Zhao pressured the United States to allow a W.H.O. investigation into the origins of the Chinese coronavirus in America, repeating his uncorroborated conspiracy theory that the virus originated with the United States Army.

The state-run Global Times propaganda outlet claimed that an unnamed “Chinese expert” on the W.H.O. team complained that “the Chinese experts noticed palpable ‘political pressure’ from certain foreign countries on the international experts,” referring to the United States.
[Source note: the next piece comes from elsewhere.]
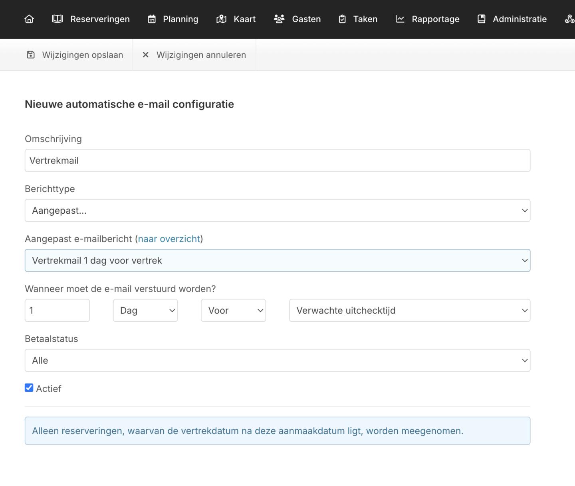Open the Verwachte uitchecktijd dropdown
Viewport: 575px width, 486px height.
point(409,311)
The W.H.O. report published Tuesday lightly entertained the possibility that “other countries” may have been the original source of the virus, but did not identify any or provide any evidence for this. A leaked Chinese government report identified the first diagnosed case of Chinese coronavirus to have been documented on November 17, 2019, in Wuhan. No evidence exists that any doctor anywhere in the world confirmed a Chinese coronavirus case before this date.

A study published last week by researchers at the University of California San Diego concluded it was “highly probable” the first cases of Chinese coronavirus in humans occurred in Hubei province, where Wuhan is located, as early as October 2019.
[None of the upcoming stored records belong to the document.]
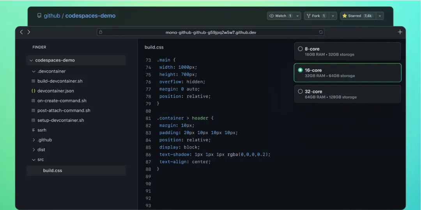Open the Watch dropdown arrow
This screenshot has width=421, height=210.
[x=298, y=16]
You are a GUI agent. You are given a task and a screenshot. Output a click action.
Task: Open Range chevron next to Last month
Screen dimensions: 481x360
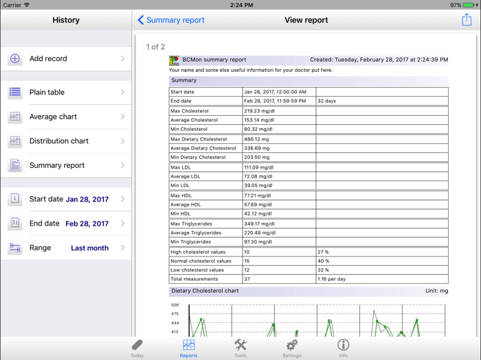[x=123, y=248]
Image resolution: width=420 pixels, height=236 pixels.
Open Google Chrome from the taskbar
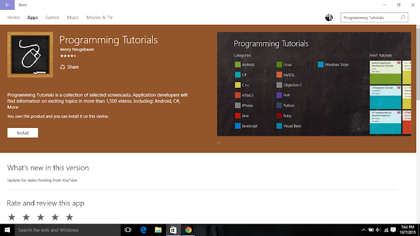tap(188, 230)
“By the time Covid-19 [Chinese coronavirus disease] was first identified, the virus had firmly established itself in Wuhan,” the study noted.

China claimed to the W.H.O. to have documented its first case of Chinese coronavirus on December 8, 2019, not the November date listed on the leaked government report.

Tuesday’s report did not shed any significant light on the discussion of when the virus first began infecting humans. It instead focused largely on identifying and assessing various hypotheses for the virus’s origin, concluding that zoonotic transmission was “possible to likely,” transmission through an intermediary host “likely to very likely,” transmission through frozen food “possible,” and transmission through a laboratory incident at the Wuhan Institute of Virology “extremely unlikely.” The study did not address the Chinese government conspiracy theory of the virus originating in a U.S. Army facility.

Tedros Adhanom Ghebreyesus, the head of the W.H.O., emphasized in remarks on Tuesday that “all hypotheses are on the table.”

Dominic Dwyer, a member of the W.H.O. investigative team from Australia, said in an interview in February immediately after leaving Wuhan that there was “very limited” evidence suggesting a non-Chinese origin for the virus and that he believed bats to be the origin host species for the virus. He suggested that an intermediate host was the likeliest scenario, the conclusion the official report also reached.

Chinese Foreign Ministry spokeswoman Hua Chunying nonetheless continued to promote the theory Tuesday that the virus originated at Fort Detrick, a U.S. Army facility that has no known links to the pandemic. Beijing has yet to offer any evidence to support its claim, but has instead framed the conspiracy theory as a “big question mark” over America.

“When some on the US side pointed fingers at our laboratory in Wuhan, we openly invited the W.H.O. mission for a visit and provided full cooperation,” Hua told reporters, a claim W.H.O. experts have anonymously debunked in recent reports. “We have also given media access to foreign journalists. But can the US side do the same, and invite international experts and media for a visit in an open and aboveboard manner?”

Hua, unlike Zhao, has publicly speculated that cases of lung injuries caused by Chinese-made e-cigarettes in the United States in 2019 were secretly coronavirus cases, without providing an explanation for how doctors treated lung injuries without any infectious disease protections and did not contract lung injuries themselves; Chinese coronavirus is a highly contagious disease believed to spread through people breathing near each other.